Caml Spotting

2017年3月24日金曜日

A Glitch of Lwt.cancel

Lwt.cancel cannot cancel the thread in which itself is running in lwt.2.7.0. The following code demostrates what I mean:

(* ocamlfind ocamlopt -linkpkg -package lwt,lwt.unix x.ml *)

open Lwt

module Test1 = struct
let self = ref None

let from_some = function
| Some x -> x
| None -> assert false

let s =
pause () >>= fun () ->
cancel (from_some !self);
prerr_endline "cancel called";
pause () >>= fun () ->
prerr_endline "direct cancel cannot cancel itself";
return ()

let () =
self := Some s;
prerr_endline "set";
Lwt_main.run @@ s
end

module Test2 = struct
let self = ref None

let from_some = function
| Some x -> x
| None -> assert false

let s =
pause () >>= fun () ->
async (fun () ->
pause () >>= fun () ->
cancel (from_some !self); (* should give an exception Canceled *)
prerr_endline "cancel called";
return ());
pause () >>= fun () ->
prerr_endline "not dead";
return ()

let () =
self := Some s;
prerr_endline "set";
Lwt_main.run @@ s
end

TEST1 cannot cancel itself: cancel has no effect. TEST2, however, can. Only the difference is the existence of async and pause:

async (fun () -> pause () >>= fun () -> cancel <self>)

I do not fully understand why this difference we have, but the key seems to be call Lwt.cancel from another thread.

The updated code is found at: https://bitbucket.org/camlspotter/lwt_cancel_glitch

2015年4月23日木曜日

Recover the good old C-x C-b (list-buffers) behaviour around Emacs 24.4 and later

Something has been changed around Emacs 24.4: my favorite C-x C-b (list-buffers) no longer works as before. It displays the buffer menu in a random window. Which windows is chosen is almost undeterministic and no way to predict. Sometimes the current window is selected. :-(

This change is awful to me who built a special neuro circuit for Emacs. I often did:

C-x C-b to display the buffer list in another window than the current
then immediately C-x o to move the cursor from the current window to the buffer list.

I can type these strokes in 0.5secs and this worked fine since what happened with C-x C-b was almost predictable. 24.x ruined it.

After long investigation, finally I found a way to recover the good old behaviour of C-x C-b (or at least something pretty similar):

(defun good-old-list-buffers () (interactive) (display-buffer (list-buffers-noselect))) (global-change-key (kbd "C-x C-b") 'good-old-list-buffers)

This is it.
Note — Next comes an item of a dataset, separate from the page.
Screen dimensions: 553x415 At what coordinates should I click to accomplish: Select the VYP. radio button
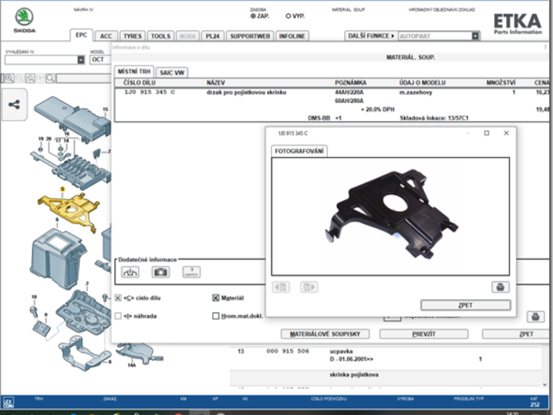click(289, 15)
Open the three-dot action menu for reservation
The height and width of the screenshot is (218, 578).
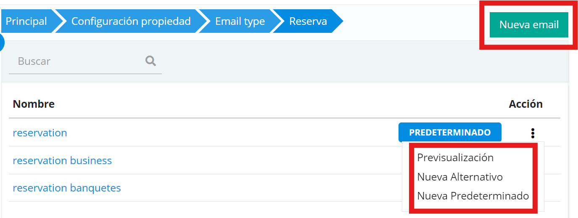click(533, 133)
I hope this helps some other Emacs users.

Now the following is much nearer:

(defun good-old-list-buffers () (interactive) (if (not (string-equal (buffer-name (current-buffer)) "*Buffer List*")) (save-selected-window (buffer-menu-other-window))))(global-change-key (kbd "C-x C-b") 'good-old-list-buffers)

2013年7月4日木曜日

OCaml◎Scope is now an OCaml heroku app!

OCaml◎Scope, a new OCaml API search, is now a service running at http://ocamloscope.herokuapp.com!

Change list:

Now it no longer uses CamlGI but Eliom as the web engine. Eliom is much safer and easier to write!
DB carries 245302 entries from 76 OCamlFind packages.
Search algorithm tweak to get better results in shorter time
More query forms (see Examples)

2013年6月7日金曜日

OCaml◎Scope : a new OCaml API search by names and types

The first public preview version of OCaml◎Scope is now available at http://ocamloscope.herokuapp.com.

It supports:

Fast: on memory DB.
Friendly with OCamlFind packages: names are prefixed with the OCamlFind package name it belongs to.
Friendly with OPAM: each OCamlFind package knows which OPAM package installed it.
Auto extraction of OCamlDoc comments.
Edit distance based path and type search.
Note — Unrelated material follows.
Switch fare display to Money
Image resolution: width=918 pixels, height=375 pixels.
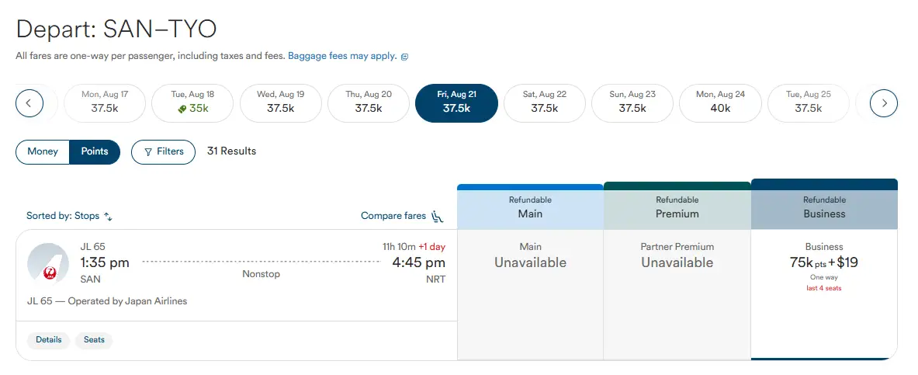click(x=43, y=151)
Currently, the state of OCaml◎Scope is still at the proof-of-concept level. Many things to be done, search result tweak, UI, tools, etc... but so far, I am happy with its search speed and rather small memory consumption. Currently it has nearly 150k entries (100 OCamlFind packages including lablgtk, core, batteries, ocamlnet and eliom) takes 2secs maximum per search.

P.S. Finally it is migrated to herokuapps!

2012年9月4日火曜日

A safe but strange way of modifying OCaml compiler

The updated article and code available at https://bitbucket.org/camlspotter/compiler-libs-hack

A safe but strange way of modifying OCaml compiler

OCaml 4.00.0 is out! Have you tried it? GADT? Better first class modules? More warnings?

I am talking something different, something more exciting at least for me. Compiler-libs.

Compiler-libs are modules of the compiler itself, and now available for everyone as a library, even for binary package users. This means that we can deliver compilish hacks much easier to everyone. If the hack is reasonably small we can publish them not as a compiler patch which requires boring source download + patching + entire recompilation of the compiler, but as a stand alone tool which compiles in really shorter time. Here, I am going to demonstrate such a small compiler hack, SML style overloading, my favorite compiler mod.

Safe compiler mod ever

What is great about 4.00.0 is it also have an untyper and an AST printer. They are not in the part of the compiler-libs, but found in tools dir. (So for binary package users we must copy them but they are very small, and I hope they are soon in compiler-libs in 4.00.1 or 4.01.0.)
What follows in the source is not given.